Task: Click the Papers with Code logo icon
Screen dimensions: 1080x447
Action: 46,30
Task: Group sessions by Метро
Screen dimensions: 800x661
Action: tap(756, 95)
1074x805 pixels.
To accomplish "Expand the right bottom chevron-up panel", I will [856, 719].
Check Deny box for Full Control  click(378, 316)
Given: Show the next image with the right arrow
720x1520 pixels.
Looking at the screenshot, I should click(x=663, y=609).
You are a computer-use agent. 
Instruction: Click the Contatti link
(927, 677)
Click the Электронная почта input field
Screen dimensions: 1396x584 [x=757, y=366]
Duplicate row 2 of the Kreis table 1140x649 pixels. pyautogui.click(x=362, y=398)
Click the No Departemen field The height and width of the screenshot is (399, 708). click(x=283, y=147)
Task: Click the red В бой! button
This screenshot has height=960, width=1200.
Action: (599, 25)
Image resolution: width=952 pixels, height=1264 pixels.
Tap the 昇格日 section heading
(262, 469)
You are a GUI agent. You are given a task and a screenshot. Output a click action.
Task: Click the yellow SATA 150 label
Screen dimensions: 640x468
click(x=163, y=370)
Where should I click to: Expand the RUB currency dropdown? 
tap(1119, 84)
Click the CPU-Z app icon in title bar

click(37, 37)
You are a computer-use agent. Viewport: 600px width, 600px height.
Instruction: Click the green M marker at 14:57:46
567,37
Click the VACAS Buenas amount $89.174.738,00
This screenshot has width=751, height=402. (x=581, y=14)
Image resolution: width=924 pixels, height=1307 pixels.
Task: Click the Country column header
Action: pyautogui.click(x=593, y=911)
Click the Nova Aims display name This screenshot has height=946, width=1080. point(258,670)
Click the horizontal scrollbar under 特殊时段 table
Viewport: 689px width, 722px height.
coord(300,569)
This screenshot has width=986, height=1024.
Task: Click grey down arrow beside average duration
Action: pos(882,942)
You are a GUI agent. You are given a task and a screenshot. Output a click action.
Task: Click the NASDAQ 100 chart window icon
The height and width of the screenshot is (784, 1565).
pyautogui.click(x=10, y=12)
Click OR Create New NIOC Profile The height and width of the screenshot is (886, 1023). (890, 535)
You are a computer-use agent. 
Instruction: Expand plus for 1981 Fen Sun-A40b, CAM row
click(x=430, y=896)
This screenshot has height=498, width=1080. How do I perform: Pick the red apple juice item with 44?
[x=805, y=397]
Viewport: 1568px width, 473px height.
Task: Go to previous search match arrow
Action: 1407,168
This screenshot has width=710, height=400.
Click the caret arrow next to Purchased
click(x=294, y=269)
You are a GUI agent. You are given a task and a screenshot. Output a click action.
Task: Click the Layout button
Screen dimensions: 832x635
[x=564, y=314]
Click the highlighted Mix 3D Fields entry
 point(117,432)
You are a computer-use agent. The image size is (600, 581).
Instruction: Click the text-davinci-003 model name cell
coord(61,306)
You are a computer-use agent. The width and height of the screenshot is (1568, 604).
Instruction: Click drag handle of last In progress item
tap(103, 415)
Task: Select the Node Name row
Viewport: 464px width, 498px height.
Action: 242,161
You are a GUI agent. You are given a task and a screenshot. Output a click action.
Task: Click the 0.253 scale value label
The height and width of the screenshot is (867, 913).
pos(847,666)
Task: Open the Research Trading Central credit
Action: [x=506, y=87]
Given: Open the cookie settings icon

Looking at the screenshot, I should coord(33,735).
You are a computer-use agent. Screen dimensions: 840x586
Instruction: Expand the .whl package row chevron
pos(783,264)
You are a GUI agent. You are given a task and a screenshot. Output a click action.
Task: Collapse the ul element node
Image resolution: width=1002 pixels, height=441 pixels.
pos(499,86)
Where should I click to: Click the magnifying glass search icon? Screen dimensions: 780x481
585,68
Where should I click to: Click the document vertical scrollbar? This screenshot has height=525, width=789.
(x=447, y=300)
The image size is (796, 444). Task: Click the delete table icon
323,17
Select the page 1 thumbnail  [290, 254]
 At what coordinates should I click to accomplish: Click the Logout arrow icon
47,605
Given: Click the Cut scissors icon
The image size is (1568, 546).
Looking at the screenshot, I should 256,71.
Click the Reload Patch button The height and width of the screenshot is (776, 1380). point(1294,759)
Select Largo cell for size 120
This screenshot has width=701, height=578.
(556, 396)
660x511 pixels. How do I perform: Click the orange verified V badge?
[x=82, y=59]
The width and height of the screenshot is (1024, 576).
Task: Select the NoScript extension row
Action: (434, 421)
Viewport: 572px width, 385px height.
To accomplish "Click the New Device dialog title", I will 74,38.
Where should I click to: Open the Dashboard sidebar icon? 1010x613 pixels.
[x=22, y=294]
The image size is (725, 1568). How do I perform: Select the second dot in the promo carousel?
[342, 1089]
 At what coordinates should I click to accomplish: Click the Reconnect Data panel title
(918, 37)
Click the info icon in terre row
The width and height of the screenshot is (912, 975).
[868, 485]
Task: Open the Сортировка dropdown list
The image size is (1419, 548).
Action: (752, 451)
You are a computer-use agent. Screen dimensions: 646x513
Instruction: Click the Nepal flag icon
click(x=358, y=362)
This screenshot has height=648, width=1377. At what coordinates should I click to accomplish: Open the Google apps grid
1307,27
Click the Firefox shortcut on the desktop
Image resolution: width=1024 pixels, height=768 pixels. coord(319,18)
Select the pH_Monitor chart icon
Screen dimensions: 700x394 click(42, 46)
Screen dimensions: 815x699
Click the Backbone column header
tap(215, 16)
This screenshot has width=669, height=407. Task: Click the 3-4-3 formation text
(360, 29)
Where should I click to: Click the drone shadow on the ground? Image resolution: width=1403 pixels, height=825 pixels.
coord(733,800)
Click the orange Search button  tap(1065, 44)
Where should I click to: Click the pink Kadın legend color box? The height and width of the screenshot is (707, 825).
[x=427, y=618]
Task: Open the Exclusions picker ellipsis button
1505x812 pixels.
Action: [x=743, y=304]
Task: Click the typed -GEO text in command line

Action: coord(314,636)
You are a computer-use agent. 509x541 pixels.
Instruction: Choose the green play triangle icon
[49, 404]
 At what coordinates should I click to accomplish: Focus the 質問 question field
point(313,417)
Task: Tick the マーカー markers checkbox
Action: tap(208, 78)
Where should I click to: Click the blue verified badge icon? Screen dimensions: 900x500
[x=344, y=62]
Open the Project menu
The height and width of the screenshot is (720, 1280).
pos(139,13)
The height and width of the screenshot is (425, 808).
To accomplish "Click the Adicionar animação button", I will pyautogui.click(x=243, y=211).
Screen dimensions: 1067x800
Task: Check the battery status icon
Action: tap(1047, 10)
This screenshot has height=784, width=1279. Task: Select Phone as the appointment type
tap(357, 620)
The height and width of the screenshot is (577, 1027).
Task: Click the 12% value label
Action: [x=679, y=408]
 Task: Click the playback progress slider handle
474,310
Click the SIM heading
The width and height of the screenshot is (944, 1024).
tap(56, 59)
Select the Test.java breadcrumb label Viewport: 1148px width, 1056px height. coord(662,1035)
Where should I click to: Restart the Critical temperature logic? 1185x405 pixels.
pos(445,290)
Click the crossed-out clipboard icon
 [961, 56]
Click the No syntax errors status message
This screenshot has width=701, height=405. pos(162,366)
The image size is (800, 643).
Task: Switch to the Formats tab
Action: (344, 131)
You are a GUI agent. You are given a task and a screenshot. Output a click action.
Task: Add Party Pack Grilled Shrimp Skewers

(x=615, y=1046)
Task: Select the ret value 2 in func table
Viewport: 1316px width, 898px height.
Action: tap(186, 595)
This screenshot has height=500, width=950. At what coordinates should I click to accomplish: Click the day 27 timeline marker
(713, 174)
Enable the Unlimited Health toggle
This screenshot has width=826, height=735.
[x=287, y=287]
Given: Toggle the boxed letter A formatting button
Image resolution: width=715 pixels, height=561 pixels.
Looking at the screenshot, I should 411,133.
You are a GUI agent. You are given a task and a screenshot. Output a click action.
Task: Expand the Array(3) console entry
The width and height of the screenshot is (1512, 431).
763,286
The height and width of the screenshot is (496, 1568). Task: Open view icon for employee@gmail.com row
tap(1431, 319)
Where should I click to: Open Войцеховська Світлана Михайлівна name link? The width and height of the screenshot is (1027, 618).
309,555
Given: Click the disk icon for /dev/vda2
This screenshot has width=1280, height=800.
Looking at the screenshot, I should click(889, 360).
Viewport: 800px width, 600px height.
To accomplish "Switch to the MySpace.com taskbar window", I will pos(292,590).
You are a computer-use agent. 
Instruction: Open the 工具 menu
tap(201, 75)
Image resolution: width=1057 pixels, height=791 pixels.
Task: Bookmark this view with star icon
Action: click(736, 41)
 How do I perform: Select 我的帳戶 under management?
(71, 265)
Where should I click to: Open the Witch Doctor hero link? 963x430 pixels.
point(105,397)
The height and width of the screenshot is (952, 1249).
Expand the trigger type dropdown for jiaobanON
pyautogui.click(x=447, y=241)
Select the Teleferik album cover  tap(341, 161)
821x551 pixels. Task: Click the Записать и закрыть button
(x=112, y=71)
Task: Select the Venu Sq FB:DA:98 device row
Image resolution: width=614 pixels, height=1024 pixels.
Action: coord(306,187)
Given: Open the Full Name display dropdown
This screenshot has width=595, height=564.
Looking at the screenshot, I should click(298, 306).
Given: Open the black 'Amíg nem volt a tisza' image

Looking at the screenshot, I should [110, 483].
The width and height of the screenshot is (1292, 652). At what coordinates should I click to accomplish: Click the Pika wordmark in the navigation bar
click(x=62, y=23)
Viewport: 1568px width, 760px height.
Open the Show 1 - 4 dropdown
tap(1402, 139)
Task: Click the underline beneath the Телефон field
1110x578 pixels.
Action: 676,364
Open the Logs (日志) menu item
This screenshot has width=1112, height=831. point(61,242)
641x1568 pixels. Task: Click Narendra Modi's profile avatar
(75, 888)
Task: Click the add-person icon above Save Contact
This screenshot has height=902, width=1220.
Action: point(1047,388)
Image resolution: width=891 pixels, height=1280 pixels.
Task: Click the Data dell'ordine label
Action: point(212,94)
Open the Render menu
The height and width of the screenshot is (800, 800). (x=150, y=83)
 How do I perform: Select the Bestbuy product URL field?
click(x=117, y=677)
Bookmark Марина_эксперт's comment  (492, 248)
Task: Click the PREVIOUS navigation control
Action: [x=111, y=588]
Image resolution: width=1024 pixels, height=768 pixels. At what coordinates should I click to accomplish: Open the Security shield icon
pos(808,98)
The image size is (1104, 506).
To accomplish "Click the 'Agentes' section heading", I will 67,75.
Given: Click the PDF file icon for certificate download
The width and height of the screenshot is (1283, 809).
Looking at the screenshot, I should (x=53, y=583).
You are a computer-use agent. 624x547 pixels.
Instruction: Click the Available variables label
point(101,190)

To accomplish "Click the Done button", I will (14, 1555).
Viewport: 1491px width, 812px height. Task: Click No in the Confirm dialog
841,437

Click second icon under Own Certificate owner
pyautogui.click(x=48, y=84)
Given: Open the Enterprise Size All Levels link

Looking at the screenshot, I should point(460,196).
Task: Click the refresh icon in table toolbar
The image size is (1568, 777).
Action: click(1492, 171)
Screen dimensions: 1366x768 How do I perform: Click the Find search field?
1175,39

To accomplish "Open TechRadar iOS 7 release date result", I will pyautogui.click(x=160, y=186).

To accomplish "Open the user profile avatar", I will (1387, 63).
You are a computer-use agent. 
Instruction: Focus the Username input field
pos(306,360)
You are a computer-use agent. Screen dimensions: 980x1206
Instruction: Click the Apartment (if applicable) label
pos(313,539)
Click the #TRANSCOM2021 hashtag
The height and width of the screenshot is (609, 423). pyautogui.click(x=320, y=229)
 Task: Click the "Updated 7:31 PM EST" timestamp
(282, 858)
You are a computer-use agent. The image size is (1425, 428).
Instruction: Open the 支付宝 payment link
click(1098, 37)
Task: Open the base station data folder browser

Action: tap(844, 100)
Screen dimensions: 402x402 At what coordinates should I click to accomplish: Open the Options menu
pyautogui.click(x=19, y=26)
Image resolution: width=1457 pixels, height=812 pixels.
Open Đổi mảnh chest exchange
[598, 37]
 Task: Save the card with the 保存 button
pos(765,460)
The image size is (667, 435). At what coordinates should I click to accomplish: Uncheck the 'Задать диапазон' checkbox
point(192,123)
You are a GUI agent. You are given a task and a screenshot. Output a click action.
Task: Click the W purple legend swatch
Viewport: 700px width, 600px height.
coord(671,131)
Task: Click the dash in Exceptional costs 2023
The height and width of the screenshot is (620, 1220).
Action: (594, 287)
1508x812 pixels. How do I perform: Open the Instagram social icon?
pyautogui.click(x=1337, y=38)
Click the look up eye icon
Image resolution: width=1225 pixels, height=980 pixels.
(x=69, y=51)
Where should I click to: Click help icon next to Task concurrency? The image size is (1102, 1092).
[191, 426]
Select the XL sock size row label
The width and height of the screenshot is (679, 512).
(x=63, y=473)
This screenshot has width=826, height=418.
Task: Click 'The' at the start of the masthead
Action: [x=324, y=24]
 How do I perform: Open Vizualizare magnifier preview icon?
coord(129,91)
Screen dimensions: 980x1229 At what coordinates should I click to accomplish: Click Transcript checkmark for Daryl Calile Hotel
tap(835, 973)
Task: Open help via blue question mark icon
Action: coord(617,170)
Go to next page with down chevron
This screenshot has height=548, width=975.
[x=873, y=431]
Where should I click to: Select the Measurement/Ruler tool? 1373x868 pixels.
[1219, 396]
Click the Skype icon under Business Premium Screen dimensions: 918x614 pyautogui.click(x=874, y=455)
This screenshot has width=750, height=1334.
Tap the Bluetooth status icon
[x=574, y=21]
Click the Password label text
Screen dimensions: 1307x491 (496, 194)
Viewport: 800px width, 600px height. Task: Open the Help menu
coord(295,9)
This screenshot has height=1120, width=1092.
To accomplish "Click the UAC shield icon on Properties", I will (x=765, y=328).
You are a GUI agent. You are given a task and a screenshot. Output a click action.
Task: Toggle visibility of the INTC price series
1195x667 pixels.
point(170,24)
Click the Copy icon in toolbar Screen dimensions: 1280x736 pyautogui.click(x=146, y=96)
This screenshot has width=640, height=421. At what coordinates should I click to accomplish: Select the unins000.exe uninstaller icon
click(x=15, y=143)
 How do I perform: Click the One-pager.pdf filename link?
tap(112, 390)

:::::

### What to work on:
What you give back must match the material exactly, beginning with its first line and ending with the line holding "1074x805 pixels.".

### Solution to the exercise:
Task: Click the Papers with Code logo icon
Screen dimensions: 1080x447
Action: 46,30
Task: Group sessions by Метро
Screen dimensions: 800x661
Action: tap(756, 95)
1074x805 pixels.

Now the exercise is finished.